Место это пустынное. И недоступное. Смертным вход туда воспрещен. Там обитают лишь нереиды, морские птицы да тюлени. И прихожу я когда захочу.
Серая дворцовая стена возвышается над страшной пропастью. Дверь заржавела, оставаясь запертой долгие годы. Я толкнула ее — и словно открыла ворота в Беспредельность. Дышала глубоко, а все кругом было неподвижно, точно окаменело: сосны, вода и воздух; даже чайки, парящие в небесной голубизне. Все безмолвствует, будто околдованное нереидами.
Я спустилась по каменным ступенькам, заросшим травою и мхом. Ступала в тонких сандалиях по ржавчине времени легко — так проносится ветерок по верхушкам лилий. И все же ногам было больно. Они так нежны! В глубокой тишине, казалось, были слышны шаги моей тени, в биении сердца — все поколения людей, которых уже нет, и богов, что остаются! Всю историю мира!
Я направилась к мраморной пещере. При моем появлении крабы, шипя, начали прыгать в воду. В углублениях между камней, как живая, блестела соль. Никого! Только я да четыре стихии…
Сбросила сандалии, скинула хитон. Ноги обжег раскаленный песок, тело заныло от палящих ударов солнца.
Я бросилась в море, оно засверкало жемчугом. Запахло свежеразрезанным арбузом. Море объяло меня трепетно, как мать свое дитя, — а разве я, дочь нереиды, не его дитя?
Какая свобода и какая сила! Куда ни протянешь руку, куда ни бросишь взор — все мое!

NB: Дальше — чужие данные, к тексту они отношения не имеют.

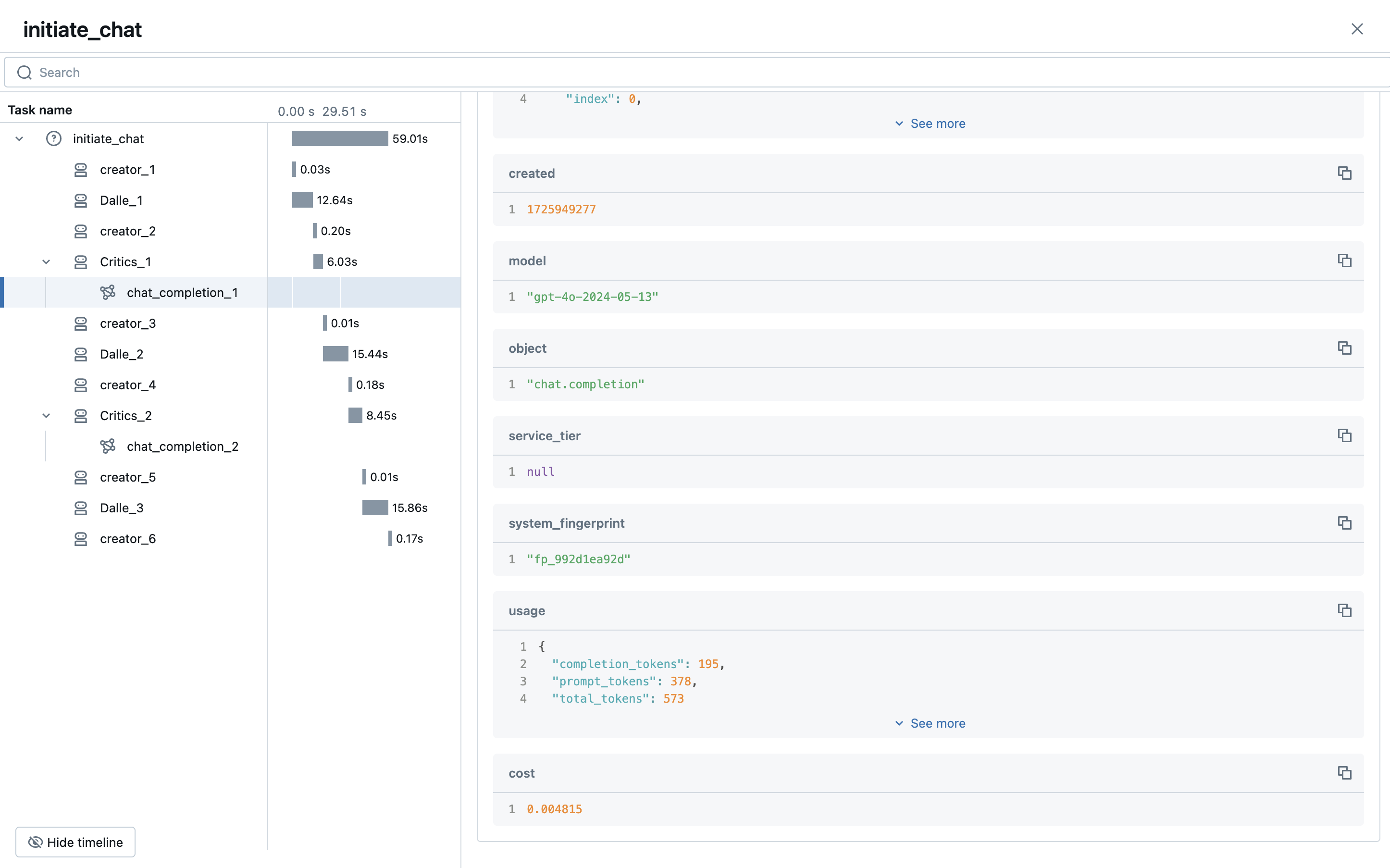Collapse the initiate_chat tree node
Image resolution: width=1390 pixels, height=868 pixels.
pyautogui.click(x=19, y=138)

Я поплыла далеко-далеко, не уставая и не насыщаясь. Сколько времени я плыла? Когда я возвратилась на берег, запыхавшаяся, с помутневшими и полными соленой воды глазами, то улыбалась, как Даная, обессилевшая, купаясь в золотом дожде Зевса…
Я расстелила хитон на морских водорослях в тени пещеры и легла на спину, подложив руки под голову. Тихо-тихо подошел ко мне сын Ночи — Гипнос, родной брат Смерти, брызнул мне в глаза слезами мака, и я уснула…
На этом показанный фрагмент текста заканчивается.